Prince of Persia

Multi-platform

BY Joshua OstroffPublished Jan 5, 2009

When Montreal studio Ubisoft resurrected the venerable Prince of Persia franchise back in 2003, The Sands of Time was a near-perfect plat-former that updated an old-school side-scroller without relying on nostalgia. Instead, it relied on out-there acrobatics and the awesome ability to rewind time when you mess up, a game mechanic that was intrinsically tied to the narrative. But the next two Prince of Persia sequels were less memorable, going for unnecessarily grit in a game that should be rooted in the joy of wall-running and death-defying.

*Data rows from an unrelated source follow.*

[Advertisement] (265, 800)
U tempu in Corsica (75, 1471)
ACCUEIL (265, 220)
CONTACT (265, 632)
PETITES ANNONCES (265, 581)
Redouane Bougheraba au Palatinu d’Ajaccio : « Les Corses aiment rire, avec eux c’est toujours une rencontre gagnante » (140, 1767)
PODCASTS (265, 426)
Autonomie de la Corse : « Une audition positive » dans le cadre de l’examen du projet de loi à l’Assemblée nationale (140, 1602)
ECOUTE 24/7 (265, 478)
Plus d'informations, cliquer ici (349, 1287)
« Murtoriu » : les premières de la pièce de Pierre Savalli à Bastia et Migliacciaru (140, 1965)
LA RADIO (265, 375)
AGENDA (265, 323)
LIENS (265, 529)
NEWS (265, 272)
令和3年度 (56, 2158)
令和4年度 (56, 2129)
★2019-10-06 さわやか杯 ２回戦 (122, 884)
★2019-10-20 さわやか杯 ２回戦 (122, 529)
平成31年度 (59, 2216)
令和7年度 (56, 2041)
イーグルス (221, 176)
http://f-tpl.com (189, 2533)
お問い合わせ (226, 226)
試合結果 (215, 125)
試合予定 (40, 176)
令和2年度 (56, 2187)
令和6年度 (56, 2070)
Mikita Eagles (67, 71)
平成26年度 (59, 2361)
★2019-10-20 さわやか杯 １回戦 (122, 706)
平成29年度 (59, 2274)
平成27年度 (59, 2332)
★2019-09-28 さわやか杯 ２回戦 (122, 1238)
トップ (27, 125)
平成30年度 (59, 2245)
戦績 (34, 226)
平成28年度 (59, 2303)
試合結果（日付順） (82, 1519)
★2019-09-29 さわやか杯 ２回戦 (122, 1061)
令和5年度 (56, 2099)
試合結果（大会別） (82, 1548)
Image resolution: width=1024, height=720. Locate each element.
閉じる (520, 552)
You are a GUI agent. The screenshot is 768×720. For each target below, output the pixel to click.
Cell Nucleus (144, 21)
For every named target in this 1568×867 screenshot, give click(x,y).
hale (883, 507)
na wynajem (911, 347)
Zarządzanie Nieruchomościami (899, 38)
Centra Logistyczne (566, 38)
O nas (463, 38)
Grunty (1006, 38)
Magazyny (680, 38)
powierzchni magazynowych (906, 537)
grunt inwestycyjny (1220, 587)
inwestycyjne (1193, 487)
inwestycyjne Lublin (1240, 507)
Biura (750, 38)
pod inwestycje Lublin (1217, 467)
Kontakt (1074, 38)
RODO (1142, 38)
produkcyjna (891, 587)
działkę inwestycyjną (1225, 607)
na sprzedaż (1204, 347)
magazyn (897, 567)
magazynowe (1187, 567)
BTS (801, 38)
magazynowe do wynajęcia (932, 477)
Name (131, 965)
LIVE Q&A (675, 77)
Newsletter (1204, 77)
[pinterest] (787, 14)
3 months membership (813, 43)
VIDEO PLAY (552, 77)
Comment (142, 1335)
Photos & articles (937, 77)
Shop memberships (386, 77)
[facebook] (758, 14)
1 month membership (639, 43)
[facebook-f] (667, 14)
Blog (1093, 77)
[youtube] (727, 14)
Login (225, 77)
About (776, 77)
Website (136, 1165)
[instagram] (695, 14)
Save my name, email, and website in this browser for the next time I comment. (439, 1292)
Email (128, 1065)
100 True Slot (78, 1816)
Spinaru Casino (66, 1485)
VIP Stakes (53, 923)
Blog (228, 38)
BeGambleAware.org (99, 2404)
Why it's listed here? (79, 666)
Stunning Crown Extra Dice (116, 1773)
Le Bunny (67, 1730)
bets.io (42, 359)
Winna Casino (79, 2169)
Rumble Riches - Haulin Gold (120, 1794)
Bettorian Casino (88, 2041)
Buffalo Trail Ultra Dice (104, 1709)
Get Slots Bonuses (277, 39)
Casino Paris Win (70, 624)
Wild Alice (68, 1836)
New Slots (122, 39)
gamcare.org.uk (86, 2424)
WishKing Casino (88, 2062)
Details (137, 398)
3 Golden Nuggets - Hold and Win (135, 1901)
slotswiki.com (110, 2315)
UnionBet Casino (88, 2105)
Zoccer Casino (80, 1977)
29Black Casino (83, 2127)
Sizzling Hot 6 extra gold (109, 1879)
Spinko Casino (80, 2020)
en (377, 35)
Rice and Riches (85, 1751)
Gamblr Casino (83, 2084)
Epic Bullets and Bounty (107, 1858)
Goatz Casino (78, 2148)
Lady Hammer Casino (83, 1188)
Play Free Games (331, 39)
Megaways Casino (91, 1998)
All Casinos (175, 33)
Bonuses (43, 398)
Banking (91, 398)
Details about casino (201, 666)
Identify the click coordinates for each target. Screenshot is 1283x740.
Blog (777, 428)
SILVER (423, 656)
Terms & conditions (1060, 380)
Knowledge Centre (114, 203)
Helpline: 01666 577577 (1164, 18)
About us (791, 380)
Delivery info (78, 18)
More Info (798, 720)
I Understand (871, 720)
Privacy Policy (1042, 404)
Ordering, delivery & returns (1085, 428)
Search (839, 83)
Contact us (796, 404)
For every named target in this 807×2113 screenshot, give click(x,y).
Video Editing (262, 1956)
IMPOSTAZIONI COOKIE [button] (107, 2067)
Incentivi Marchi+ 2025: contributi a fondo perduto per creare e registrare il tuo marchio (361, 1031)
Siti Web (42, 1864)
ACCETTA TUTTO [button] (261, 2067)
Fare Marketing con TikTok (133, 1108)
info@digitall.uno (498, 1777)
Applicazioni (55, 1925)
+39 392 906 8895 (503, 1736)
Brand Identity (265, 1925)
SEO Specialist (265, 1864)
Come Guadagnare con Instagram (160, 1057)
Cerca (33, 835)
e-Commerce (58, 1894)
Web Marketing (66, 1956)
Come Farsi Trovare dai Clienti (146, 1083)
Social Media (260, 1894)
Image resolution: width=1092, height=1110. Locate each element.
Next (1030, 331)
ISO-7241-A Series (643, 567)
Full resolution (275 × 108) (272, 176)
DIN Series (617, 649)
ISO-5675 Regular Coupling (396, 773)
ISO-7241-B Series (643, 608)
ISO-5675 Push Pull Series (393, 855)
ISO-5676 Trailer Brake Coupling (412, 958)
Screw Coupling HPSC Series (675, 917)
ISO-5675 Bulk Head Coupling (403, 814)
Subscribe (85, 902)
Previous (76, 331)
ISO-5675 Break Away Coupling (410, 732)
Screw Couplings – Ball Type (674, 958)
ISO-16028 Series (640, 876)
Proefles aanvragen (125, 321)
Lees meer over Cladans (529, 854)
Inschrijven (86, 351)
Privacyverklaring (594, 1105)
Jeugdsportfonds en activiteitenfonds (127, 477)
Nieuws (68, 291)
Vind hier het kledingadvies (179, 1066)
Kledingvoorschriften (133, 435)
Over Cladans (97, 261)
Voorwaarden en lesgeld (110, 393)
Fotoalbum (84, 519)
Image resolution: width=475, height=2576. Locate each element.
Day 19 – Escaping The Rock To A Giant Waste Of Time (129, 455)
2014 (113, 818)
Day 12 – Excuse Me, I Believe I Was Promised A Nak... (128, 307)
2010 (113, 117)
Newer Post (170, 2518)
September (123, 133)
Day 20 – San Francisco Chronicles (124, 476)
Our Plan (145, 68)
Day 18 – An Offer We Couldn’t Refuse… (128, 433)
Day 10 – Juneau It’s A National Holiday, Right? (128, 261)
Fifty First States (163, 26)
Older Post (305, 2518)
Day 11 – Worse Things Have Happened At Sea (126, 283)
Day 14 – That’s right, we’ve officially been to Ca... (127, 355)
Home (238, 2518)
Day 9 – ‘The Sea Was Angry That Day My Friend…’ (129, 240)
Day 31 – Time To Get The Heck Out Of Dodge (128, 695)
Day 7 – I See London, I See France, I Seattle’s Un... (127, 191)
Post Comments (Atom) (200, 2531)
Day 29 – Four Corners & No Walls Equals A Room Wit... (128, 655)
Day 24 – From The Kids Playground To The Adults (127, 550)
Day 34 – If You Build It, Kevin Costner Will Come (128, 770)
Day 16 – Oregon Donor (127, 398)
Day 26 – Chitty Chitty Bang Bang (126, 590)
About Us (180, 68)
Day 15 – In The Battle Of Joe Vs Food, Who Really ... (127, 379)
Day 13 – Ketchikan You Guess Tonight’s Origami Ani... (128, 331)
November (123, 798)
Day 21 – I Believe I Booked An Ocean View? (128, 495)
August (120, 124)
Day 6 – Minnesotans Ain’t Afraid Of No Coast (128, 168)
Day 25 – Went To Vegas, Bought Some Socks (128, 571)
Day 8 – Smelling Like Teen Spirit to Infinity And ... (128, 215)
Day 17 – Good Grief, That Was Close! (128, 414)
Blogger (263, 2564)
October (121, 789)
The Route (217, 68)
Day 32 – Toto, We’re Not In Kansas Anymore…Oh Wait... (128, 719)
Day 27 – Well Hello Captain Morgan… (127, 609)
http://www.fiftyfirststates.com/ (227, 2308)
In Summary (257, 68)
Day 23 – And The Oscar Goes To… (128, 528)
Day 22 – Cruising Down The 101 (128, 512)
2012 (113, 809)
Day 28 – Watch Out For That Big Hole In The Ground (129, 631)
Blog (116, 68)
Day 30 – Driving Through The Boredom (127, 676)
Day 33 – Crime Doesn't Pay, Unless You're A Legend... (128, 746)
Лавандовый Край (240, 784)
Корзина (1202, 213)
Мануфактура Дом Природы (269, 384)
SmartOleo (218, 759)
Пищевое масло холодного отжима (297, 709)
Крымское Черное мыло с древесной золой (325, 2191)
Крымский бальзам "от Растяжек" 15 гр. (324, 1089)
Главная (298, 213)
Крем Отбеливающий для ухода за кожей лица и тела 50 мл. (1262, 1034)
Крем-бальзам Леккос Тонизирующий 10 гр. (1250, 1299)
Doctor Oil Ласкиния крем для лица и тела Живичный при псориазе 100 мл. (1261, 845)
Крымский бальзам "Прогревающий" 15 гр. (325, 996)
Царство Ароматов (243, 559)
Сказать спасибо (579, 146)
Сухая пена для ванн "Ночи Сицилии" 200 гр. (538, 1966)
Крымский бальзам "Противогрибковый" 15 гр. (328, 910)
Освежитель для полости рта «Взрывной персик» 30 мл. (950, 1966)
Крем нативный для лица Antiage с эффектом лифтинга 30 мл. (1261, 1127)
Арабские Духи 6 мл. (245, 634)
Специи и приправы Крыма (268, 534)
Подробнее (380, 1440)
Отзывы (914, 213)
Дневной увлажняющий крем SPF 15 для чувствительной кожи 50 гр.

Now the Prince has been reborn, and as an apparent pauper, while the seven-strong series has been rebooted as a beauteous, cell-shaded, now-gen wonder. But while the "illustrative style" graphics look better than, well, almost anything out there - the watercolour painting look is proof that art direction trumps photorealism - I miss the time-rewind. The new equivalent is your friend/protector Elika (basically a more pro-active Yorda from Ico) who catches you every time you fall. Which will be often. But not being allowed to die is a lot less fun than backtracking a death scene to suss out where you went wrong. (That's why Braid is one of 2008's best games, downloadable or no.) The new story - about a war between two angry Gods and your efforts to rid the land of black "corruption" and return it to fertility - is rooted in the old-timey Persian religion Zoroastrianism, which is cool. But the non-linear level structure robs the game of any narrative momentum, making each curiously empty area a rhythm-based acrobatics exercise with a slight combat chaser (boss battles only). So the movement is wonderfully fluid and it's definitely fun in bursts but like Assassin's Creed, the game can become repetitive, as if it was released not-quite-finished. Sure is hella pretty though.